Le maschere interagiscono costantemente con il pubblico, il Diavolo e il suo Corteo non posseggono alcun repertorio di frasi o movimenti precostituiti, rendendo ancora più caotica la mascherata. È interessante in conclusione notare come il Carnevale di Tufara si differenzi da altre manifestazioni italiane, per la dualità ben distinta tra “la maschera” ed il fantoccio del Carnevale. Il Diavolo non rappresenta in questo caso il “capro espiatorio”, sebbene sia vestito di pelli di capra che rimandano al simbolismo, ma è lo stesso fantoccio a subire le accuse dei mali che hanno colpito la comunità durante l’anno (Testa, 2012).

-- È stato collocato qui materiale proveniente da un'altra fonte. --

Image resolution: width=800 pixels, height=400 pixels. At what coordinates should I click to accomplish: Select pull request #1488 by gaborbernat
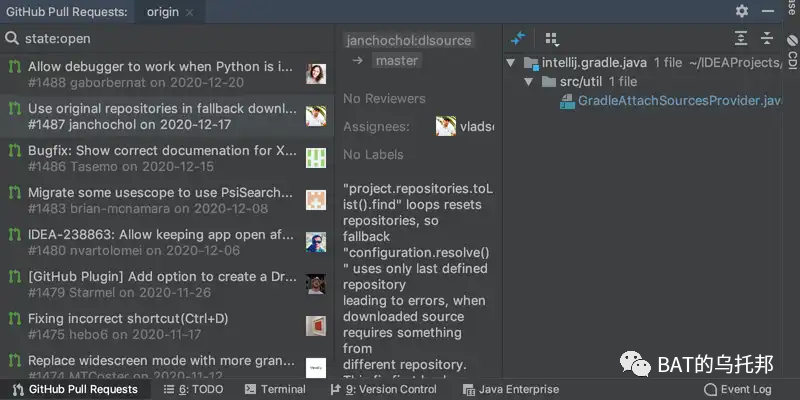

Il Carnevale di Tufara è stato protagonista del documentario “Le Indie di Quaggiù: La signora del grano” (1978); un estratto è reperibile a questo link Il “Diavolo” di Tufara (CB)). Il documentario mostra, in via eccezionale, come nel 1977 a Tufara vi fossero stati due “Cortei del Diavolo” antagonisti e di conseguenza due “Processi al Carnevale”. Un’approfondita analisi del Carnevale Tufarese del 1977 è in Padiglione 2016.
Il racconto della maschera del Diavolo è stato al centro di trasmissioni televisive Rai nel 1999, in particolare modo nella trasmissione di Rai 3 “Geo e Geo” e ad Uno Mattina su Rai 1.
Il 20 agosto 2022 si è tenuto a Tufara un evento di presentazione del libro per bambini, contenente racconti sulle maschere zoomorfe Molisane. Il libro si chiama “Uomo Cervo, fate, folletti e altri esseri fantastici del Molise”, ad opera di Stefania Di Mella e Laura Fanelli.